Young and Farming with F.H. King

By Daniella Byck | Photos by Daniella Byck

The balmy breeze moves through uncurling leaves basking in the powerful afternoon sun. Framed by the curving reeds of emerald green, 20 year old Garden Director Samson Srok is tending to a rectangle of rich, dark soil.  Planted right outside of the growing metropolis and cultivated by the hands of those still learning, F.H. King Students for Sustainable Agriculture’s Eagle Heights Garden is growing roots outside of the soil.

“I took a gap year and I lived in rural Ecuador and I just had the experience of living with subsistent farmers,” Srok says. “And definitely in the little community that I was in, the ability to grow your own food was like a sense of liberation.”

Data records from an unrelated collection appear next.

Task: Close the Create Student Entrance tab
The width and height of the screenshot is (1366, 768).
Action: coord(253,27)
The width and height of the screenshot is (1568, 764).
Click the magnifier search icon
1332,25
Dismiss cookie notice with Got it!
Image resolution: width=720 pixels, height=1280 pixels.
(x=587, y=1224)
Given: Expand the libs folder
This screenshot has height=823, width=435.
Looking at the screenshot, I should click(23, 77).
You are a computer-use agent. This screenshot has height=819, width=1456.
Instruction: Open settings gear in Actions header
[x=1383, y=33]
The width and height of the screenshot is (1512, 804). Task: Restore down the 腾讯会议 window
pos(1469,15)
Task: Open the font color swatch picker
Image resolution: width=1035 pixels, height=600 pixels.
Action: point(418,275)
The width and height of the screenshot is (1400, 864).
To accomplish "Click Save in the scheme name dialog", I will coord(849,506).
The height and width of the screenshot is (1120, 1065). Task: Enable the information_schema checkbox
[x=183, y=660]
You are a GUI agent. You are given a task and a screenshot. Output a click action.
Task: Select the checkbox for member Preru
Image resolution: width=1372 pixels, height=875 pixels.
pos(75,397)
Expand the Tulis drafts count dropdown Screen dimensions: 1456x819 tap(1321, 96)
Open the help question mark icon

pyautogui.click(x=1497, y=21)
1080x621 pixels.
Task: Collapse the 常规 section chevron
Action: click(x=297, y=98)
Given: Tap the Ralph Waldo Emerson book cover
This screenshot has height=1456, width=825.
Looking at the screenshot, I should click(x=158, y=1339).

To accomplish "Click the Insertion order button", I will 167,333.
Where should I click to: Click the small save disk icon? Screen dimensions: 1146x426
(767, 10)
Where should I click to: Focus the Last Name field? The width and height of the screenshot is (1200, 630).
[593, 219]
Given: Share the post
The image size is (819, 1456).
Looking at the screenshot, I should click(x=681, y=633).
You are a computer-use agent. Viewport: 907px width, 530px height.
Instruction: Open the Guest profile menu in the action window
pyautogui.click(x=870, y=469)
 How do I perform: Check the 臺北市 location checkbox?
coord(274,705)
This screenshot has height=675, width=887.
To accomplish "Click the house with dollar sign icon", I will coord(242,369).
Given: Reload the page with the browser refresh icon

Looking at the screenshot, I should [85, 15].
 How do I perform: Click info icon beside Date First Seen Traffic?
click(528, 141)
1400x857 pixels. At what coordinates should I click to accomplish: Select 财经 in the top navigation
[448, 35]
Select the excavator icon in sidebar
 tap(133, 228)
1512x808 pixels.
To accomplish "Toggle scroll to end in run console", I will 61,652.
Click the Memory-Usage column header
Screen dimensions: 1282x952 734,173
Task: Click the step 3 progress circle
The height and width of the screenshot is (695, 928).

Upon returning to Wisconsin, Srok rediscovered that connection to the land as one of the Garden Directors for F.H. King. The organization’s focus on sustainable agriculture means using farming techniques with respect to an assemblage of the land, human quality of life and economic systems. F.H. King connects to the land physically – working with the crops in their gardens – and cognitively. Education programs include workshops on topics ranging from seed preservation to companion and interplanting.

Photo by Daniella Byck

The organization is named after Franklin Hiram King, an early 20th century agricultural physics professor at UW-Madison. The UW-Madison Department of Soil Science refers to King as a “pioneer scientist” famous for his groundbreaking work in the field. The students in his namesake organization are also pioneers in their own right: according to the US Department of Agriculture’s 2012 Census of Agriculture, the average age of the U.S. farmer is 58.3 years old. The students farming in F.H. King are at least half that age and bringing a fresh voice to centuries of tradition.

“The importance of the local farmer, especially to Wisconsin, is so important to our history and this land and just the future of what agriculture could look like,” Srok says.

For those seeking to understand more about that future, one only has to hop on the route 80 bus and watch as familiar campus buildings fall away and utopia emerges. The Eagle Heights Community Garden is a sprawling set of plots farmed by the University of Wisconsin Madison and local community members. F.H. King has one of the largest plots in the garden, second to the College of Agriculture and Life Sciences.


“There’s something really emotional that feels really awesome about that connection to the earth,” Srok smiles. “There’s this weird sense of childlike joy and wonderment when you see things growing. And it definitely changes how I think about food and what I’m putting in my body.”

Thought is at the center of what F.H. King does. In the midst of student life, the Eagle Heights garden is as idyllic as a modern day Garden of Eden. But in this paradise, the tree of knowledge has been devoured. In-depth understanding of the land and it’s needs is a central step in the sustainable farming process. Recently, F.H. King has partnered with a soil science student. The student uses the fields for research and gives the farmers an idea of what their soil needs.


“I like this space being a place where students can connect and experiment with these different aspects of sustainability and agriculture so that at the end of the day we all get something out of that and the farm becomes better,” Srok says.

A better farm means better food. Because sustainable farming focuses on a diverse set of perspectives, conscious consumption also plays a key role in F.H. King’s activity. Once a week, the students bring their yield to East Campus Mall for Harvest Handouts, making sustainable produce more accessible to their peers.

Srok emanates a sense of hopefulness for the future. Perhaps that hopefulness comes with confidence in the partnership between human and land: a mutual promise to nurture and to nourish. As a young farmer with a sustainable framework, Srok carries the seeds of the future. If the Eagle Heights garden is any indication, the harvest will be plentiful.


Sustainable Vegetable Scrap Stock

Srok recommends using your vegetable scraps to make homemade stock or broth. To your vegetable scraps, add herbs and water for the perfect winter warming bowl.

Peels: Carrot, Sweet Potato, Potato

Ends: Celery, Green Onion, Leeks

Skins: Onion, Shallot

Wilted: Chard, Spinach

Herbs: Dill, Parsley, Rosemary, Thyme

*Kale, broccoli, cauliflower and brussels sprouts should be avoided or used in small amounts, too much of these vegetables will lend a bitter flavor to your broth.

Fill a large pot with 5-6 cups of water. Add vegetables and herbs. Bring the pot to boil, reduce heat and cover. Allow to simmer for an hour, until fragrant. Salt and pepper to taste, or add other warming spices. Take off heat, strain and store.